Including phenotype data to the pangenome which allows the identification of phenotype specific genes, SNPs, functions, etc.. Altering the data is done by rerunning the command with an updated CSV file.

Data types

Each phenotype node contains a genome number and can hold the following data types: String, Integer, Float or Boolean.

Values recognized as round number are converted to an Integer and to a Double when having one or multiple decimals.
Boolean types are identified by checking if the value matches ‘true’ or ‘false’, ignoring capitalization of letters.
String values remain completely unaltered except for spaces and quotes characters. Spaces are changed into an underscore (’_’) character and quotes are completely removed.

Bin numerical values

When using numerical values, two genomes are only considered to share a phenotype if the value is identical. PanTools creates an alternative version for these phenotypes by binning the values. Taking ‘Pathogenicity’ from the example below we see the integers between 3 and 15. Using these two extreme values three bins are created for a new phenotype ‘Pathogenicity_binned’: 3-6.33, 6.34-11.66 and 11.67-15. The number of bins is controlled through --bins. For skewed data, consider making the bins manually and include this as string phenotype.

Parameters

<databaseDirectory>	Path to the database root directory.
<phenotypesFile>	A CSV file containing the phenotype information.

Options

--scratch-directory

Temporary directory for storing localization update files. If not set a temporary directory will be created inside the default temporary-file directory. On most Linux distributions this default temporary-file directory will be /tmp, on MacOS typically /var/folders/.

If a scratch directory is set, it will be created if it does not exist.
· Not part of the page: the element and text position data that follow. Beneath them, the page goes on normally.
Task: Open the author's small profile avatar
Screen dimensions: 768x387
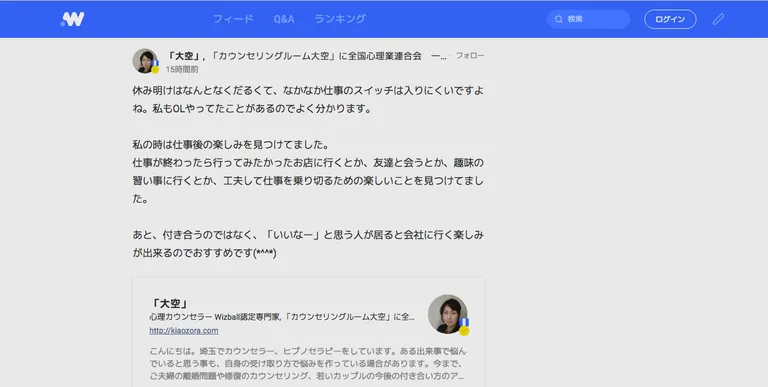Action: coord(145,61)
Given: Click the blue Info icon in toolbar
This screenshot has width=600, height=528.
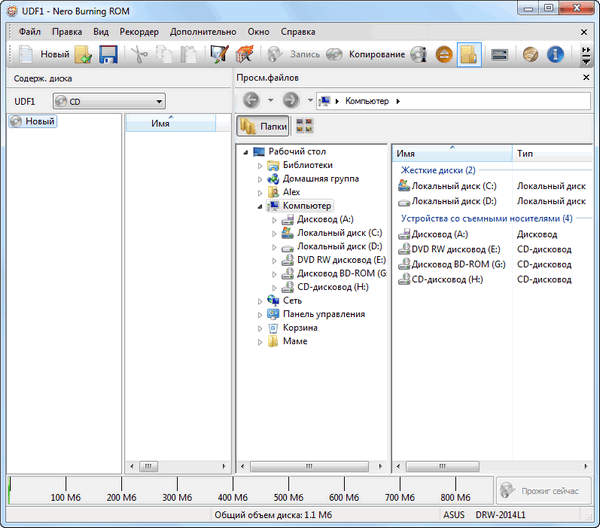Looking at the screenshot, I should [x=556, y=54].
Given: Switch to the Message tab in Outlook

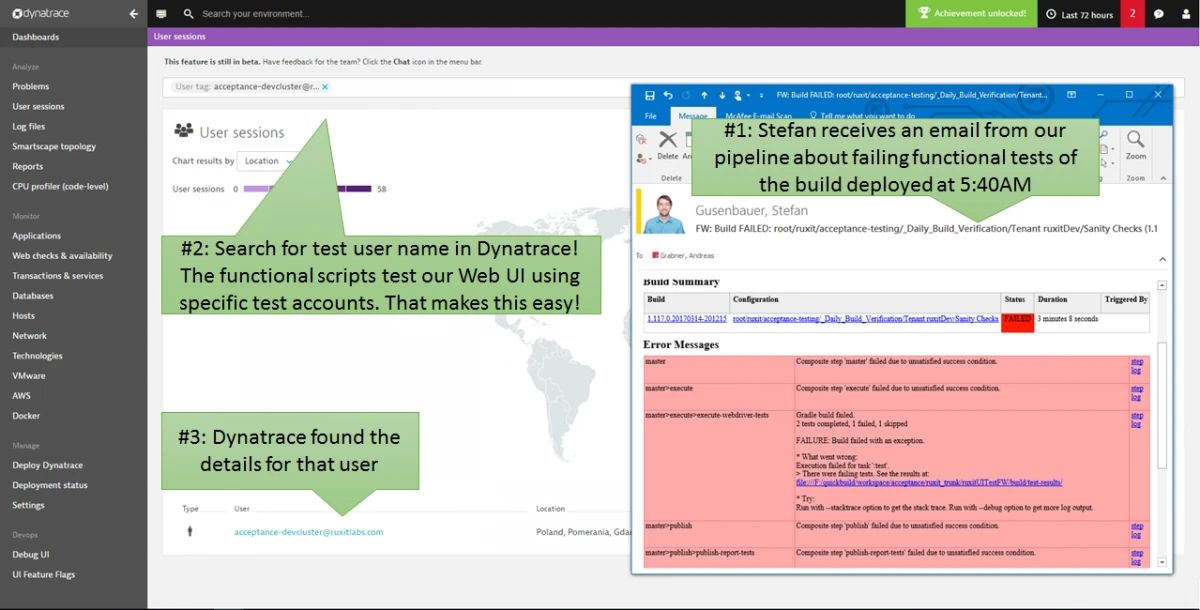Looking at the screenshot, I should pos(694,116).
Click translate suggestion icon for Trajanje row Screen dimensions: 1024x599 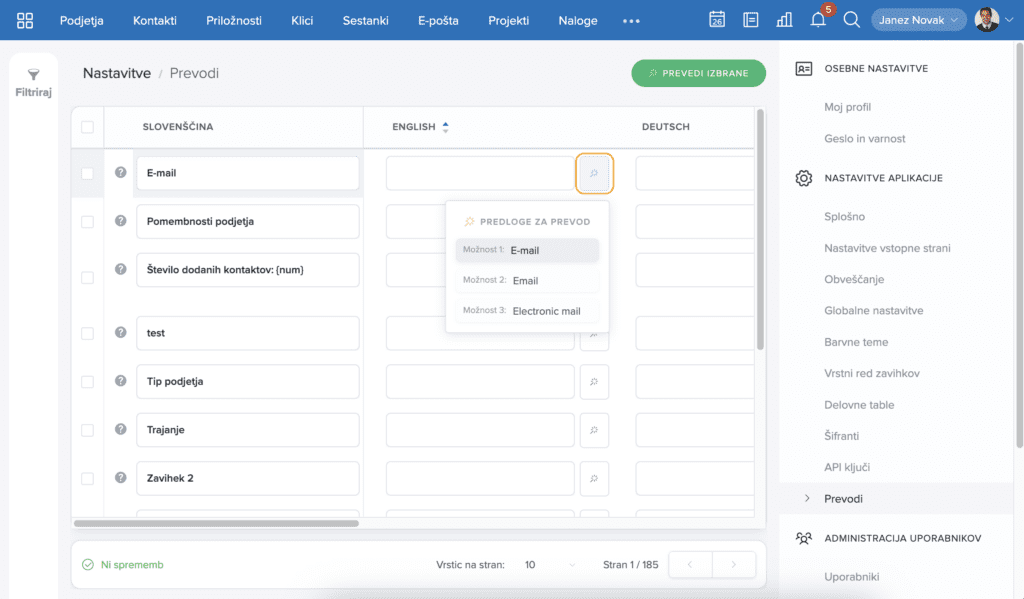[x=594, y=430]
If it does exist, PanTools will verify the directory is empty and, if not, raise an exception.

--append

Do not remove existing phenotype nodes but only add new properties to them. If a property already exists, values from the new file will overwrite the old.

--bins

Number of bins used to group numerical values of a phenotype (default: 3).

Example phenotypes file

The input file needs to be in .CSV format, a plain text file where each value is separated by a comma. The first row should start with ‘Genome,’ followed by the phenotype names and/or identifiers. The first column must start with genome numbers corresponding to the one in your pangenome. Phenotypes and metadata must be placed on the same line as their genome number. A field can remain empty when the phenotype for a genome is missing or unknown. Here below is an example of five genomes contains six phenotypes:

Genome,Gram,Region,Pathogenicity,Boolean,float,species
1,+,NL,3,True,0.1,Species
2,+,BE,,False,0.1,Species3
3,+,LUX,7,true,0.1,Species3
4,+,NL,9,false,0.1,Species3
5,+,BE,15,TRUE,0.1,Species1

Example commands

$ pantools add_phenotypes tomato_DB pheno.csv
$ pantools add_phenotypes --append tomato_DB pheno.csv

Output

Phenotype information is stored in ‘phenotype’ nodes in the graph. An output file is written to the database directory.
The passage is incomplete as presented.